December 6, 2022

The Tabuk City Regional Trial Court Branch 25 has ordered a status quo ante order on the P999 million loan agreement between the provincial government of Kalinga and Land Bank of the Philippines.

The court also ordered the LBP not to release any amount from the loan agreement and for the provincial government not to cause the release of any amount received from LBP arising out of the loan agreement, which was availed under the bank’s Restoration and Invigoration for a Self-Sufficient Economy towards Upgrowth for LGUs (RISE UP LGUs).

These recent developments on the huge loan came following concerns raised by some quarters which has to be clarified by the parties, especially when the provincial government agreed to assign 20 percent of its National Tax Allotment  (formerly Internal Revenue Allotment) to pay for the loan for 15 years.

Former Kalinga Vice Gov. James Edduba raised same concern on the loan agreement entered into between parties on July 6. He  claimed the collateralization is not proper.

Edduba said the term of the collateralization of the NTA will be beyond the incumbency of the elected officials who entered into an agreement with LBP, thus the acts of these officials are considered ultra vires and void because it will deprive persons who will succeed them of the use of that part of the NTA.

He added the incumbent officials cannot commit more than what is allowed by law for them to commit, as he stressed the 20 percent NTA to be assigned by the provincial government to LBP would result in an improper and illegal disbursement of public funds.  

On Nov. 19, the projects covered by the loan agreement underwent pre-bidding conference at the Capitol. On Dec. 2, the bidding was conducted.

Because of this, Edduba filed a complaint for annulment of loan agreement in his capacity as a taxpayer with a prayer for the issuance of a temporary restraining order and writ of preliminary injunction.

He said bulk of the money from the loan is devoted to projects not covered by the RISE UP LGUs lending program. 

As an example, he said the projects covered by a term loan amounting to P539M will be used to partially finance the upgrading/improvement of three provincial roads.

* [Extracted data]:
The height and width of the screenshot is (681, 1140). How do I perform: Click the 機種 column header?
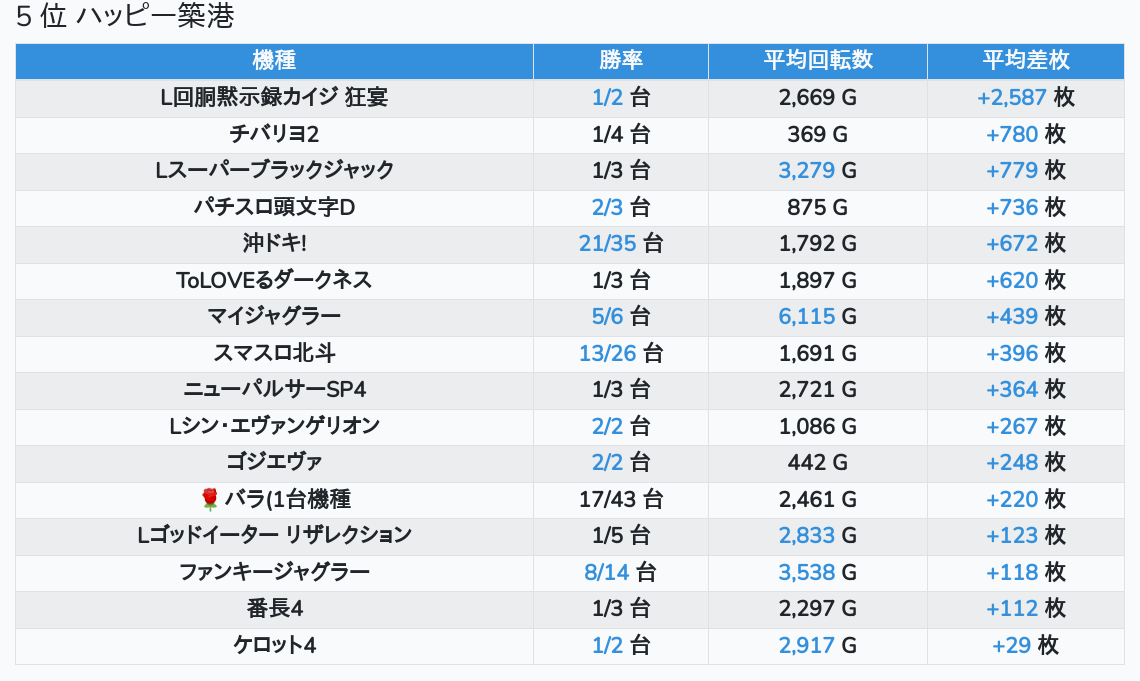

---

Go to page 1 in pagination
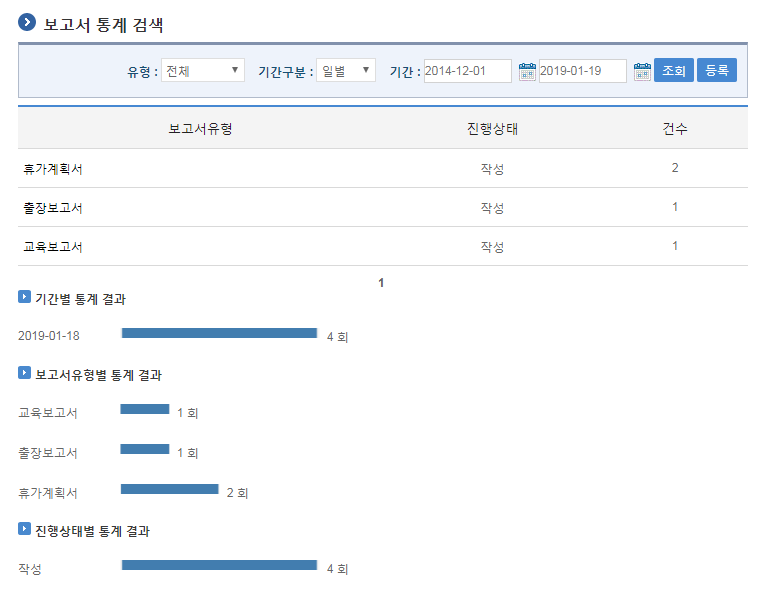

* * *

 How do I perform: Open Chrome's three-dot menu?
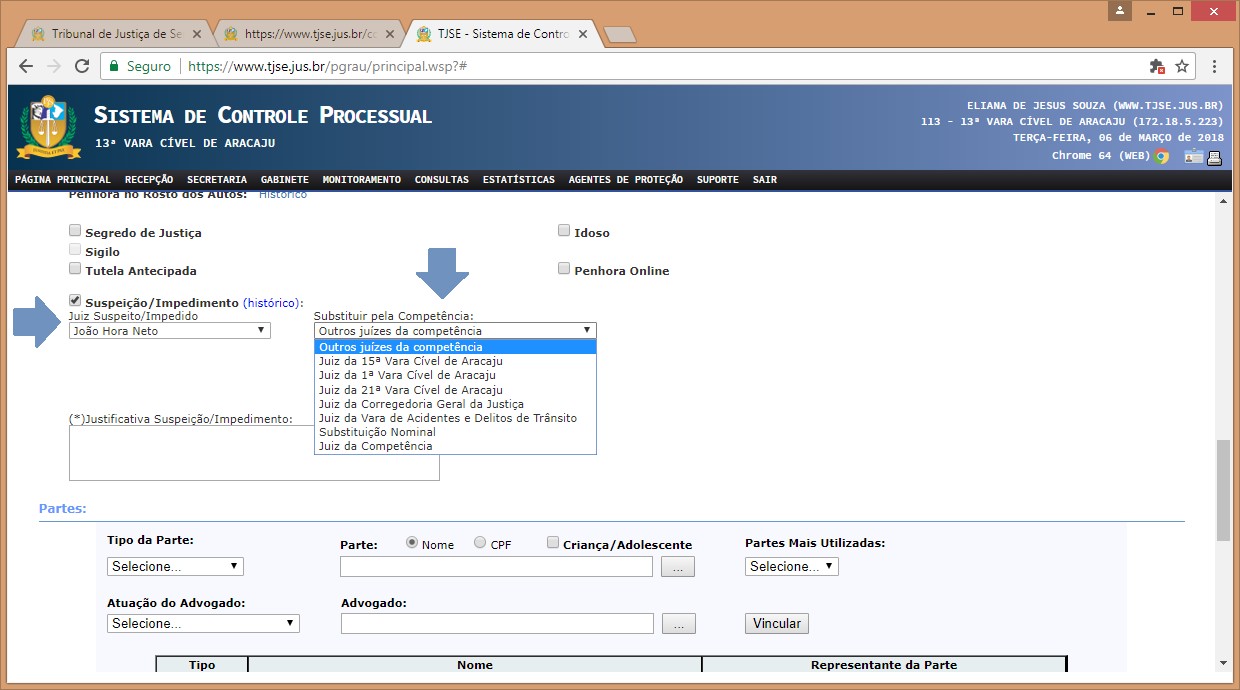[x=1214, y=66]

* [Short exercise 1]:
Answer these questions from the article on the Kalinga loan:
(a) Which court issued the status quo ante order?
(b) What share of its National Tax Allotment did the provincial government agree to assign to pay for the loan, and for how many years?
(c) On what date was the bidding conducted?
* [Short exercise 2]: Translate this sentence from the Kalinga loan article into Spanish: "He said bulk of the money from the loan is devoted to projects not covered by the RISE UP LGUs lending program."
* [Short exercise 3]: Please repeat the part of the Kalinga loan article starting with "On Nov. 19, the" and going on through "LGUs lending program.", word for word.

* [Result 1]:
(a) The Tabuk City Regional Trial Court Branch 25.
(b) 20 percent, for 15 years.
(c) Dec. 2.

* [Result 2]: Dijo que la mayor parte del dinero del préstamo se destina a proyectos no cubiertos por el programa de préstamos RISE UP LGUs.

* [Result 3]:
On Nov. 19, the projects covered by the loan agreement underwent pre-bidding conference at the Capitol. On Dec. 2, the bidding was conducted.

Because of this, Edduba filed a complaint for annulment of loan agreement in his capacity as a taxpayer with a prayer for the issuance of a temporary restraining order and writ of preliminary injunction.

He said bulk of the money from the loan is devoted to projects not covered by the RISE UP LGUs lending program.